O parlamentar afirmou que a proposta pode abrir margem para restrições à liberdade de expressão e intensificou os ataques ao texto durante publicação em suas redes sociais.
O embate teve início após Janja defender a aprovação do projeto e acusar críticos da proposta de divulgarem informações distorcidas.
Em resposta, Nikolas afirmou que a primeira-dama adota um “silêncio seletivo” em episódios envolvendo mulheres quando os casos atingem pessoas ligadas ao governo federal.
Entre os exemplos citados pelo deputado está o episódio envolvendo o ex-ministro dos Direitos Humanos, Silvio Almeida, afastado do cargo após denúncias de importunação sexual.
No vídeo publicado nas redes sociais, Nikolas sustentou que é favorável ao combate à violência contra as mulheres, mas declarou que discorda do conteúdo do projeto por entender que a redação pode gerar interpretações amplas e comprometer o direito de manifestação.

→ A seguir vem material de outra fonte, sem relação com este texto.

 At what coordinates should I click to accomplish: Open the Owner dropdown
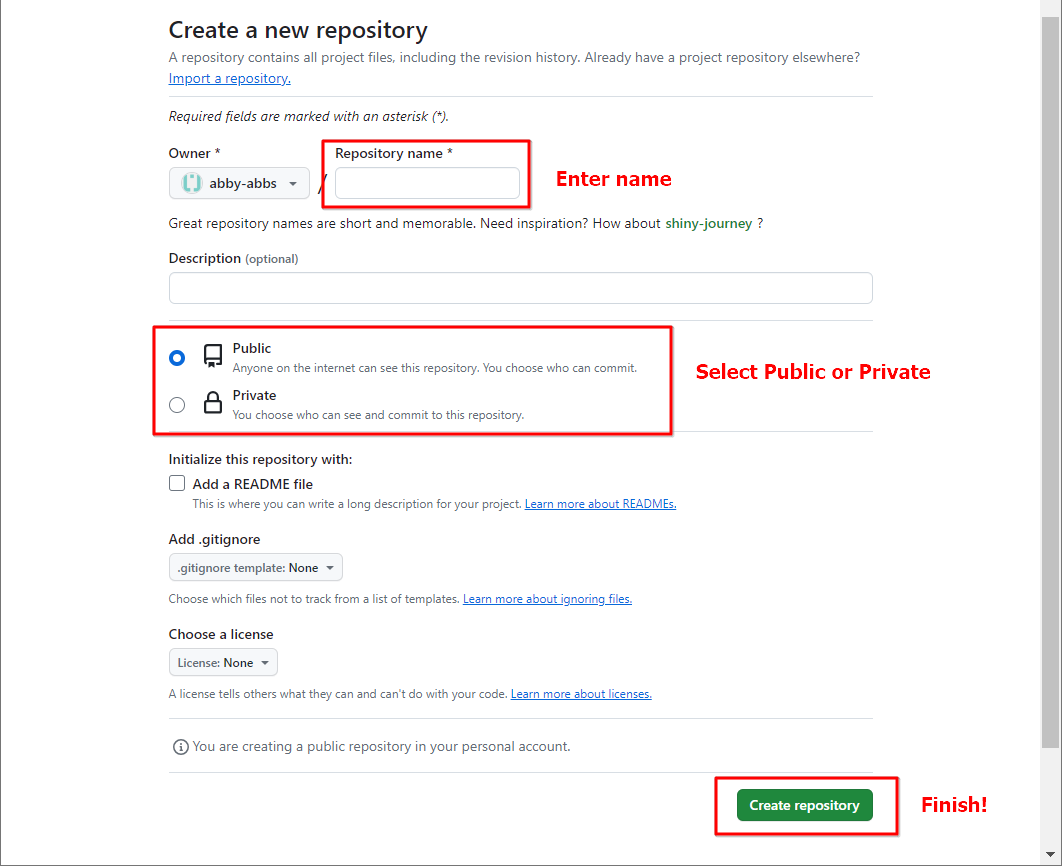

O deputado também afirmou que a proposta precisa ser debatida com mais profundidade antes de eventual votação na Câmara dos Deputados.
O PL 896/2023 foi aprovado pelo Senado e busca enquadrar atos de misoginia na Lei nº 7.716/1989, que trata dos crimes resultantes de discriminação.
A matéria ainda depende da análise da Câmara dos Deputados para seguir sua tramitação no Congresso Nacional.
Após a publicação do vídeo de Nikolas, Janja voltou a defender o projeto, afirmando que a proposta tem como objetivo fortalecer a proteção às mulheres e que o foco do debate deve permanecer no enfrentamento à violência de gênero.
A troca de manifestações entre a primeira-dama e o parlamentar ampliou a repercussão do tema nas redes sociais e manteve o projeto entre os assuntos políticos mais discutidos nos últimos dias.